Energy Secretary Steven Chu outlined his vision yesterday for turning the national laboratories into energy-innovation factories.
Drawing on his experiences as a scientist at Bell Laboratories and as director of Lawrence Berkeley National Laboratory, the Nobel-winning physicist told a panel of federal science advisers that their $26 billion research network should do less basic science and more work on large-scale innovations.
"We don't have any intention of cutting [basic science] off ... but actually having something out there to focus the mind is not so bad," Chu told the President's Council of Advisors on Science and Technology at a meeting in Washington.
Chu is pressing Congress to provide more money for the Advanced Research Projects Agency-Energy, or ARPA-E, to promote research at universities and private labs for developing "transformational" and "breakthrough" technologies. He is also pushing to establish what he calls energy innovation hubs where he says scientists would be free to work on major energy problems with minimal bureaucratic oversight.
His model for DOE scientists is the Manhattan Project, the World War II nuclear project that Chu described as bringing scientists and engineers together and aiming them at developing solutions quickly.

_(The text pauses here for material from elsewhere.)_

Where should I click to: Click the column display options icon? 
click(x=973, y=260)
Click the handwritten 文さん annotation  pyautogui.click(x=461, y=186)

Chu is hoping innovation hubs and ARPA-E will help solve energy problems without the usual bureaucratic delays.
"Under those circumstances, you can go really fast," Chu said. "It's not about writing research papers anymore. ... Just like when venture capitalists invest, a large part of what they're investing in is people as well as the business plan."
He added, "We want to invest in people."
To accomplish his goals, Chu must work past what many see as long-term systemic problems with the lab system.
"A major criticism of the Energy Department over the last couple of decades is that it hasn't had innovative ideas," said Chad Mirkin, director of the International Institute for Nanotechnology at Northwestern University and a member of the federal advisory panel. "If you're going to change things, it's going to take smart people on the outside to shake things up and challenge the conventional wisdom and think about things in a different way."
Among those who must be convinced are members of Congress.
Appropriators provided $15 million for ARPA-E in fiscal 2009, and the stimulus law provided an additional $400 million. The House proposed keeping funding at $15 million for fiscal 2010, as well. But the innovation hub proposal has failed to get the same support.
The House spending bill for fiscal 2010 restricts funding to $35 million to establish one hub, and the House Appropriations Committee's report says the hubs "appear to be redundant" with existing DOE initiatives, like the Energy Frontier Research Centers and ARPA-E.
The Senate spending bill blocked five of the eight hubs outright, approved one and shifted funding from the stimulus law to pay for two others. DOE had proposed spending $280 million to establish the hubs.
Chu said he is still optimistic.
"On the first pass, we had some trouble convincing the House it was a good idea," he said. "But we'll figure out how to communicate."